Former MI6 head man Richard Dearlove, the successor to the fictional “M” of Bond fame, has been sounding off about Labour leader Jeremy Corbyn’s meetings with a Czech diplomat in the late 1980s. And despite Jan Sarkocy having already been exposed as a liar and a fantasist, the right-wing press has been more than happy to hang on his every word - particularly the Murdoch goons at the Super Soaraway Currant Bun.
The paywalled original of this story was in the increasingly desperate and downmarket Telegraph, but the inmates of the Baby Shard bunker have most kindly lifted the relevant bits. “JEREMY Corbyn’s Cold War spy link must be taken seriously, says an ex-spook … Former MI6 boss Sir Richard Dearlove said it was ‘absurd’ for the Labour leader to suggest he didn’t know who he was meeting … Sir Richard, stationed in Prague during the Cold War, insisted that Mr Corbyn had ‘questions to answer’”.
There was more. “He told: ‘Everything I learnt about the way those services, known as the StB, operated tells me these accusations should be taken seriously’ … Sir Richard, head of the Secret Intelligence Service from 1999-2004, said the StB tried to identify ‘recruitable’ MPs … And he slammed the Czech regime as ‘one of the nastiest in Europe’”.
There is, sadly, one teensy problem with taking Dearlove seriously: his track record consists mainly of him getting it wrong, and in a way that has proved seriously damaging to this country. Take, for instance, the 2003 Iraq war: the Chilcot Inquiry looked at the claims of WMD and observed “Sir Richard Dearlove's personal intervention, and its urgency, gave added weight to a report that had not been properly evaluated and would have coloured the perception of ministers and senior officials. The report should have been treated with caution”. Why should caution have been exercised?

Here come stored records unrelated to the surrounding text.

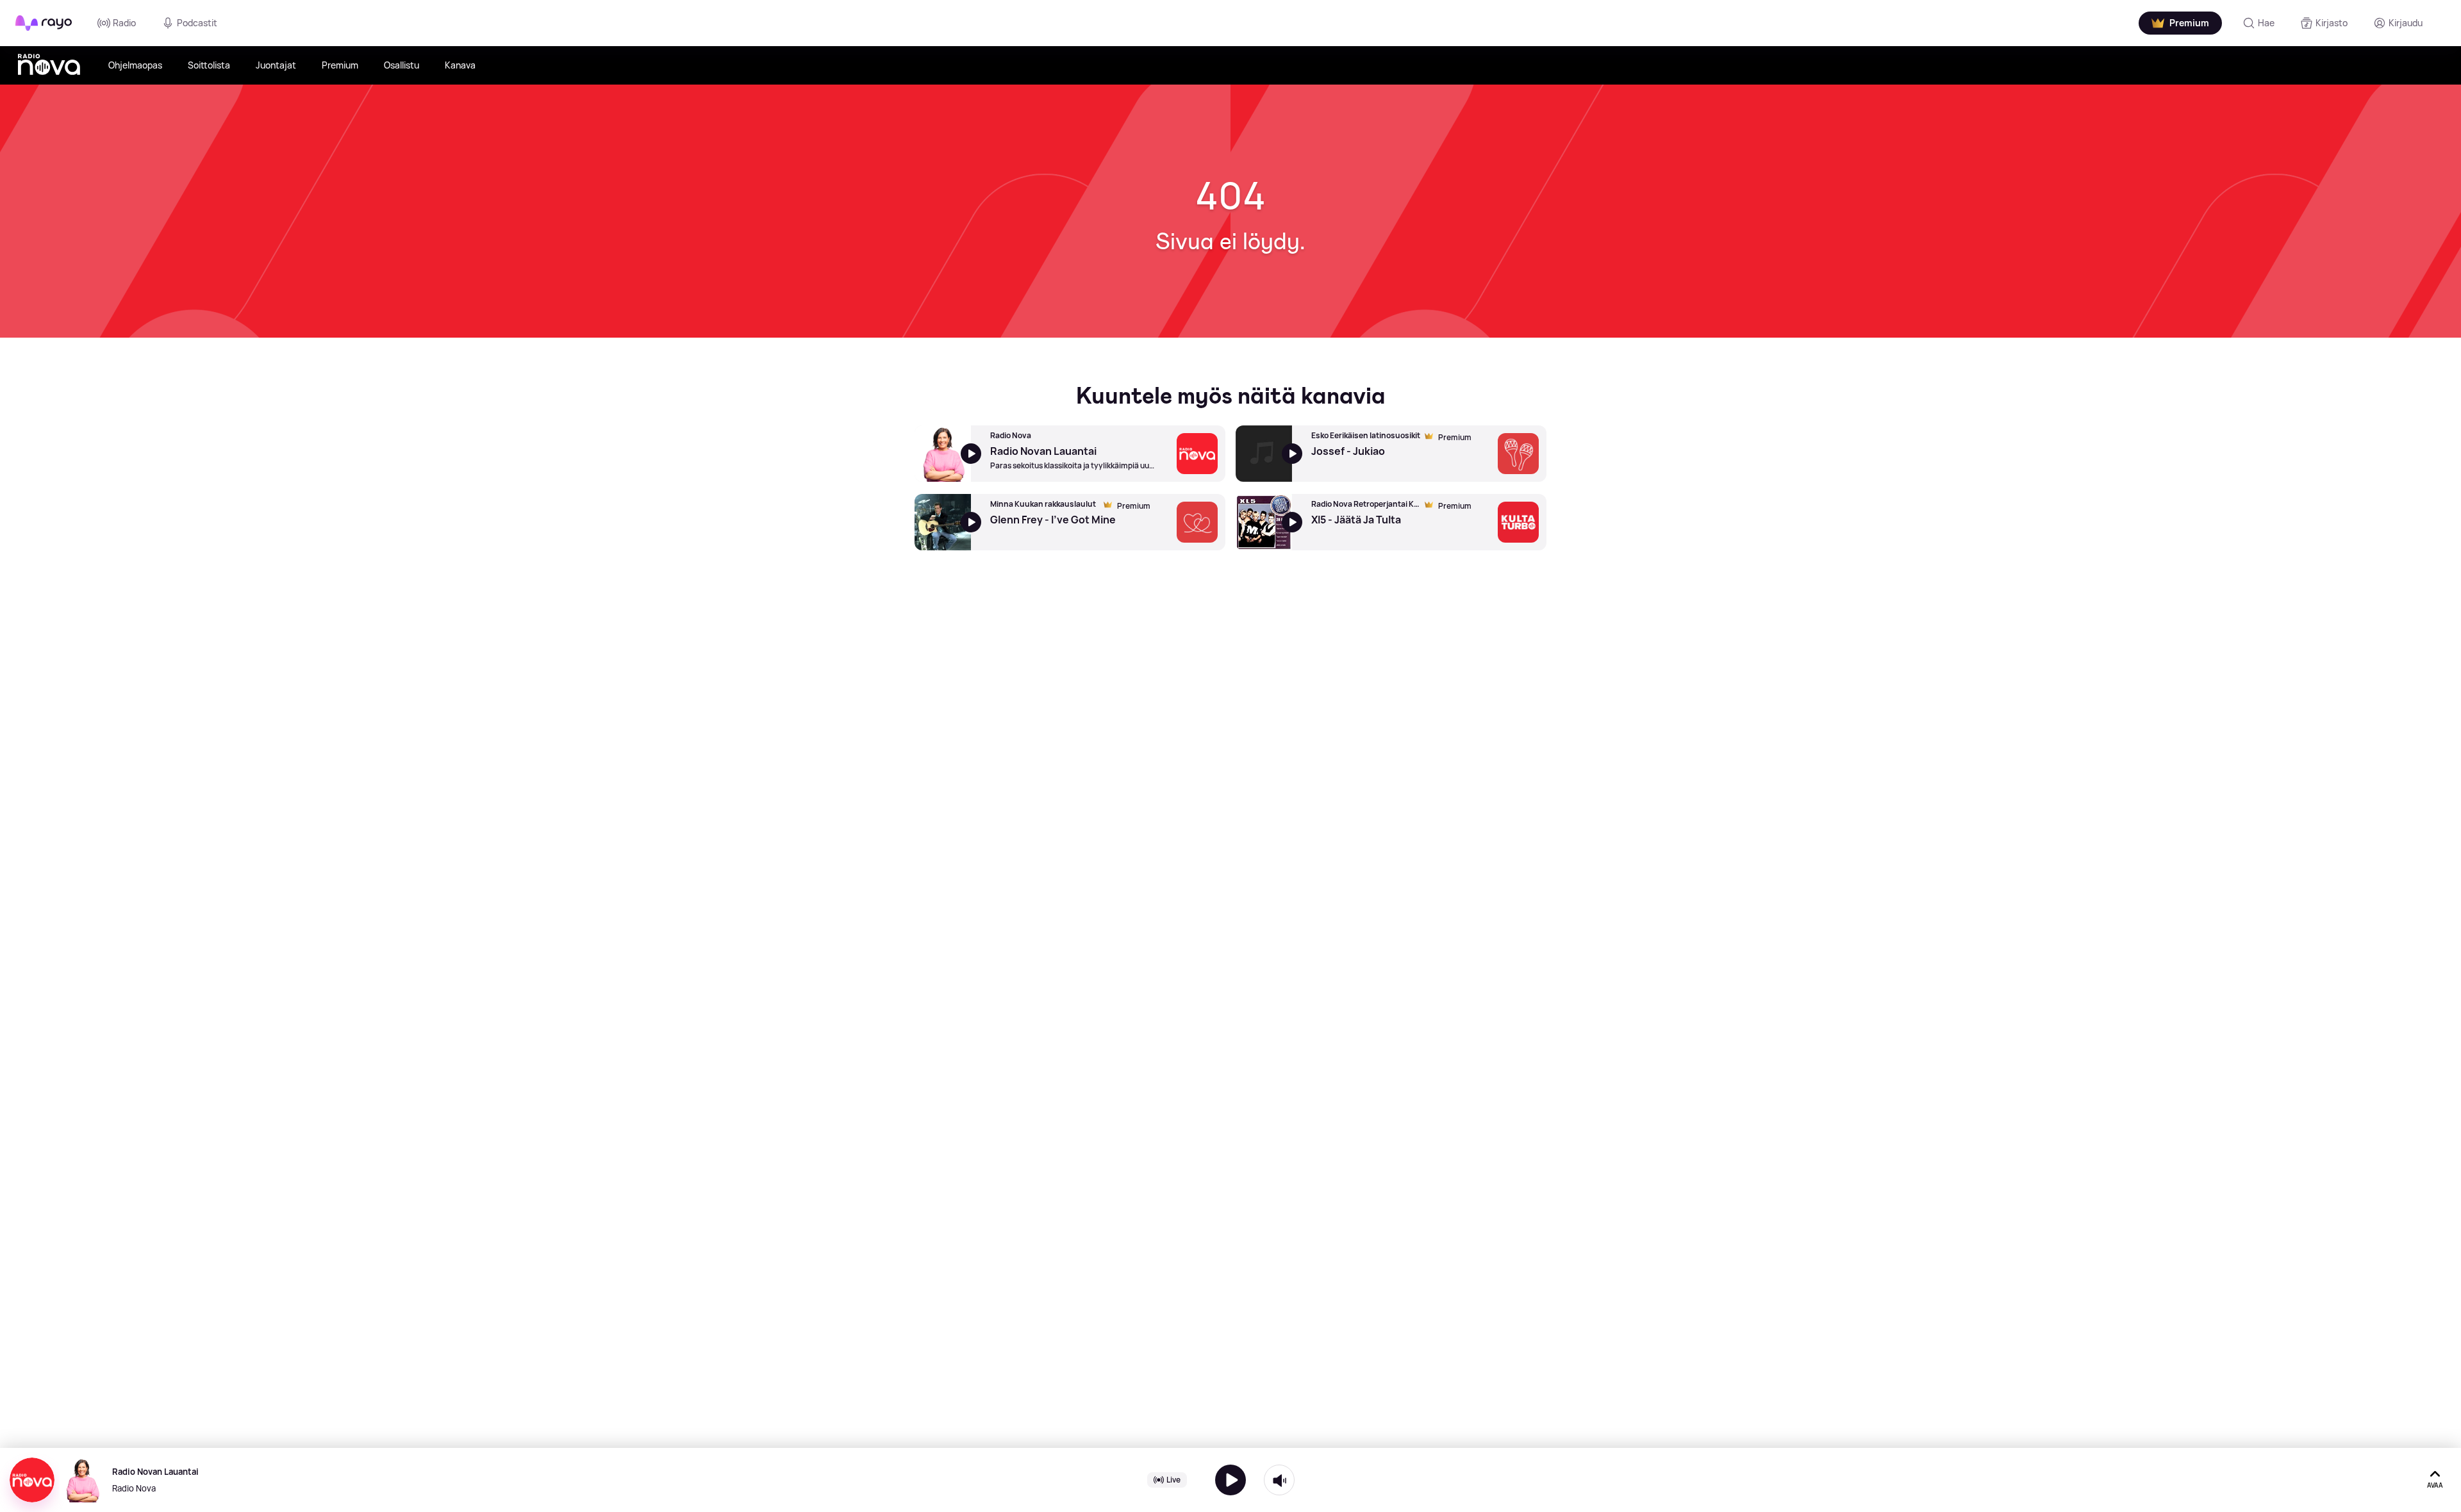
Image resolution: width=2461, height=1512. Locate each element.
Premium (340, 65)
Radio (124, 23)
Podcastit (197, 23)
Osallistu (401, 65)
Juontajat (276, 65)
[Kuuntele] (1230, 1480)
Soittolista (209, 65)
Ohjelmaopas (135, 65)
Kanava (460, 65)
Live (1173, 1479)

Richard Dearlove - good at getting it wrong
Because MI6 “did not inform No 10 or others that the source who had provided the reporting issued on 11 and 23 September 2002, about production of chemical and biological agent, had been lying to SIS”. In other words, they failed to tell Tony Blair and his team - who got all the stick for the wrong WMD call - that the intelligence was suspect.
Instead, Dearlove urged his people to find the non-existent WMDs, telling his contacts in Iraq he was “emphasising the utmost importance of a major find in the next two weeks, and asking them to do everything possible to try and identify where materials are being hidden”. He knew he’d sold Blair a pup, and was desperately trying to cover his arse.
Dearlove is also a favourite of the Alt-Right Henry Jackson Society, where in an address on the tenth anniversary of 9/11 he got it wrong yet again: “what is surprising ten years on is the relative failure of violent Islamism to make a more lasting political impact … what we are seeing … is a resurgence of moderate Islam with Islamist parties. These groups are now apparently arguing for the very democratic values and individual rights that al-Qaeda was so opposed to. This can be seen in what is happening today in Egypt, in Libya, the sort of things that Erdogan was saying on his visit to Egypt. The Turkish Prime Minister has recently been immensely important”. Yeah, right.
Egypt has gone backwards, Erdogan has become a virtual dictator, and while Dearlove bleated about moderates gaining the upper hand, IS was taking hold. All of which shows that when it comes to intelligence matters, we need take no lectures from him.